- Born: Yolanda Ncokotwana South Africa
- Occupations: Artist, Filmmaker, Executive Producer, Designer, Inntrepreneur

= Yolanda Ncokotwana =

South African TV Presenter and producer

Yolanda Ncokotwana Yolanda Ncokotwana is a film and television professional specializing in production, financing, project development and policy making. She is filmmaker, Story consultant, Executive Producer, Entrepreneur, Fashion, Clothing Boutique Co-owner, Former Sport Programme, Former Broadcaster. she has worked on in television, script consulting, and content management, she has overseen the funding of numerous award-winning films and launched co-production initiatives, including partnerships with Netflix and the Netherlands. A graduate in film production, she actively participates in international panels.

==Career==

Her broadcasting career began at the South African Broadcasting Corporation, rising-up the ranks to becoming a Commissioning Editor. Her achievements include acquiring international content, leading content strategies for various flagship programmes and international sporting events such as the 2014 FIFA World Cup, the 2015 Cricket World Cup and the 2016 RIO Olympic Games. Currently, she works at the National Film and Video Foundation as a Production and Development Manager. Her focus is the non-fiction genre where she has developed and consulted on films that have won multiple local, and international awards. Her passion is creating platforms to foster growth and development of local content both locally and internationally. Yolanda’s goal is to spearhead transformation in the film industry, ensuring the representation of different narratives.
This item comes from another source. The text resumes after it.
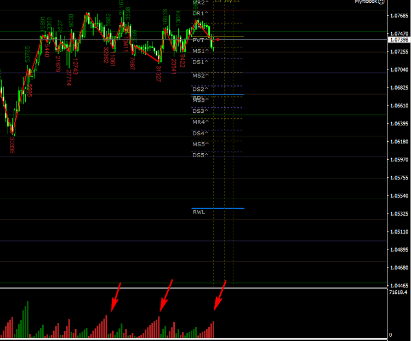
Task: Click the Myfxbook text label
Action: (366, 2)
She holds a Film and Production degree from the Tshwane University of Technology and is currently pursuing a degree in Creative Writing from the University of South Africa.

==Jury Member==
- Jackson Wild (2022)
- Joburg international Film Festival (2025)
- Indian Ocean International Film Festival (2nd edition)

==participation==

2018, she was part of the SEDIBA international financing programme for producers Designed for experienced and emerging producers in TV drama and feature film products and offers focused training in international financing, packaging, sales, and distribution, facilitated by NFVF.

In July 2020, she was part of the Mehret Mandefro-led Indaba Africa inaugural group of participants from across the African continent with career development focus, participating in online workshops between August 28 and September 11, 2020 with the chief aim of creating new ways of financing the changing African cinema by helping producers in terms of building finance bases for co-production from the scratch.